ResourceConfig.with_cpu() is a resource configuration factory that requests CPUs; ResourceConfig.with_gpu() requests GPUs; and ResourceConfig.with_tpu() requests TPUs.

4. Train the Model

To train the model, we use the default_train function from experiments.defaults. This function takes a tokenized dataset, a model configuration, and a training configuration and returns (a step that trains) the model.

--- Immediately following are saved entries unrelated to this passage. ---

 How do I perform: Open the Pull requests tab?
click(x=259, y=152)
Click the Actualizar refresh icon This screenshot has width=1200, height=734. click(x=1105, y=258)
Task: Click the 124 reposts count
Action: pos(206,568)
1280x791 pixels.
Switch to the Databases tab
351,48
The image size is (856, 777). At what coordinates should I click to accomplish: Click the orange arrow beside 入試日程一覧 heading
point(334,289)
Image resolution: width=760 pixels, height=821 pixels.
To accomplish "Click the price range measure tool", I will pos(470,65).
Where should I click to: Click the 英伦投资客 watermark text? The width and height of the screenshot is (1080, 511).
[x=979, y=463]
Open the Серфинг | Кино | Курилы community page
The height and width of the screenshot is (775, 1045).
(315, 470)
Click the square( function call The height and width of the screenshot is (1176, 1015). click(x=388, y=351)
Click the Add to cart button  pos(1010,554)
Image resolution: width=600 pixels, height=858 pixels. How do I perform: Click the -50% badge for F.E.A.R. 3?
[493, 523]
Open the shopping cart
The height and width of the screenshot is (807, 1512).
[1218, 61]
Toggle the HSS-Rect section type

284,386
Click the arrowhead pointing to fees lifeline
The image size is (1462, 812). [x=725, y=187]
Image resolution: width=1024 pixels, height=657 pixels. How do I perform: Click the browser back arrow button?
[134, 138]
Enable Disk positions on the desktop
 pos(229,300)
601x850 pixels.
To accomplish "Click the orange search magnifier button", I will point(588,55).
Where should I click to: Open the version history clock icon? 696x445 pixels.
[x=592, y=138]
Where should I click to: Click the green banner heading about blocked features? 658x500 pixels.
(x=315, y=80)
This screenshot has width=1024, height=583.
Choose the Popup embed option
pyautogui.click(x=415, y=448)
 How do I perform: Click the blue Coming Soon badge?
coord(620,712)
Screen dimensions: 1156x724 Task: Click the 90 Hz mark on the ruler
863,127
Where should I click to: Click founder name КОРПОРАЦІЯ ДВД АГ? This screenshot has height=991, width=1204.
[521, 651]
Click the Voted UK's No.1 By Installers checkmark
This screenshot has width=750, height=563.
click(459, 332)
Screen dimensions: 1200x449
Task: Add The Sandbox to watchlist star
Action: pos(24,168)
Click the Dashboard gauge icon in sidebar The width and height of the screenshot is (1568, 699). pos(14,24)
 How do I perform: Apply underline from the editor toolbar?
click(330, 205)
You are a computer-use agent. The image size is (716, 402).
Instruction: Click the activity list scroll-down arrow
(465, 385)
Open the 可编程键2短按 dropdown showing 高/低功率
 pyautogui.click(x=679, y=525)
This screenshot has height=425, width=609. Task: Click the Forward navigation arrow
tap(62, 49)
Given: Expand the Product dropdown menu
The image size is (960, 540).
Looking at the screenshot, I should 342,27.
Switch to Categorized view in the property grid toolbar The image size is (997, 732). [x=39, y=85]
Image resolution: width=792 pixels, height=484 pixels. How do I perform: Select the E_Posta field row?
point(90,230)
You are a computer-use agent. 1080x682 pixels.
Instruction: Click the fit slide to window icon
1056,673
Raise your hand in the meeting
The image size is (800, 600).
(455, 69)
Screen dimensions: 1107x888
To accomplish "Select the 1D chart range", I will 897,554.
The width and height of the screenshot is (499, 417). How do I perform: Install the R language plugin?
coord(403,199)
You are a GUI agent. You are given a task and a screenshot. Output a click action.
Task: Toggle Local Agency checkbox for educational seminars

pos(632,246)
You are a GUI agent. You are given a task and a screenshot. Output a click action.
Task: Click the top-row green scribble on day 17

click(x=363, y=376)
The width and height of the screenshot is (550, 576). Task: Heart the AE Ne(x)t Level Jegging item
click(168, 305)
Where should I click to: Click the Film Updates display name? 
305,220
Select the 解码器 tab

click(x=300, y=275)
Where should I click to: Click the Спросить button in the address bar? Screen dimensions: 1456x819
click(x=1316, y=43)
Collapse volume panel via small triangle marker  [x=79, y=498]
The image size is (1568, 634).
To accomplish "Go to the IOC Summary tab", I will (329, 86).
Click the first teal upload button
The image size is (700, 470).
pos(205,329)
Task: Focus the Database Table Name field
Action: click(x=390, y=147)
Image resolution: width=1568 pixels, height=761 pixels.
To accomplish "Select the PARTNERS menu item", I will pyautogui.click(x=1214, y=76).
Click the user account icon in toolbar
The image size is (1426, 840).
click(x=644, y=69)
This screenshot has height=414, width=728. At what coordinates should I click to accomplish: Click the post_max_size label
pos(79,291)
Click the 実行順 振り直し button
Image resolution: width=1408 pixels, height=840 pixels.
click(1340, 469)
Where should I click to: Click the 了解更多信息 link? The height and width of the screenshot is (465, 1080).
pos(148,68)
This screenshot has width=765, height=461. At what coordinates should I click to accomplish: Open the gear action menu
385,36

from experiments.llama import llama_nano
from experiments.defaults import default_train

nano_tinystories_model = default_train(
    name="marin-nano-tinystories",
    tokenized=tinystories_tokenized,
    model_config=versioned(llama_nano),
    train_config=nano_train_config,
    tags=["llama", "nano", "tinystories", "tutorial"],
    eval_harness_tasks=[],
    use_default_validation=False,
)

Let's break this down:

  • name: The name of the training run. This is used to form the output path for the ExecutorStep.
  • tokenized: The tokenized dataset to train on. Here, we're passing the tinystories_tokenized step we defined earlier.
  • model_config: The model configuration to use. This is a LmConfig from Levanter. We use the llama_nano configuration from experiments.llama.
  • train_config: The training configuration to use, which we just defined.
  • tags: Tags to add to the WandB tracker. This is useful for filtering runs in the WandB UI.
  • eval_harness_tasks: A list of evaluation harness tasks to run during training. We pass an empty list here because we don't want to run any evals on this tiny model.
  • use_default_validation: Whether to use the default validation sets. We pass False here because we just want to evaluate on TinyStories' validation set.

Invoking the Executor

Finally, we need to invoke the executor to run our experiment. We do this by calling executor_main from marin.execution.executor. We put this in a if __name__ == "__main__"::

from marin.execution.executor import executor_main

if __name__ == "__main__":
    executor_main(
        steps=[
            nano_tinystories_model,
        ]
    )

This invokes the executor with our training step. The executor will automatically run any dependencies of the training step, such as tokenization, so we don't need to explicitly list them.

Running the Experiment

To run the experiment locally, we can run the script directly:

=== "CPU" bash uv run python experiments/tutorials/train_tiny_model_cpu.py --prefix local_store

=== "GPU" bash uv run python experiments/tutorials/train_tiny_model_gpu.py --prefix local_store

The --prefix argument specifies the output directory for the experiment. It can be a local directory or anything fsspec supports, such as s3:// or gs://. Alternatively, you can set the MARIN_PREFIX environment variable to achieve the same. For a detailed explanation of both methods and important considerations for choosing your output path, please see Understanding MARIN_PREFIX and --prefix.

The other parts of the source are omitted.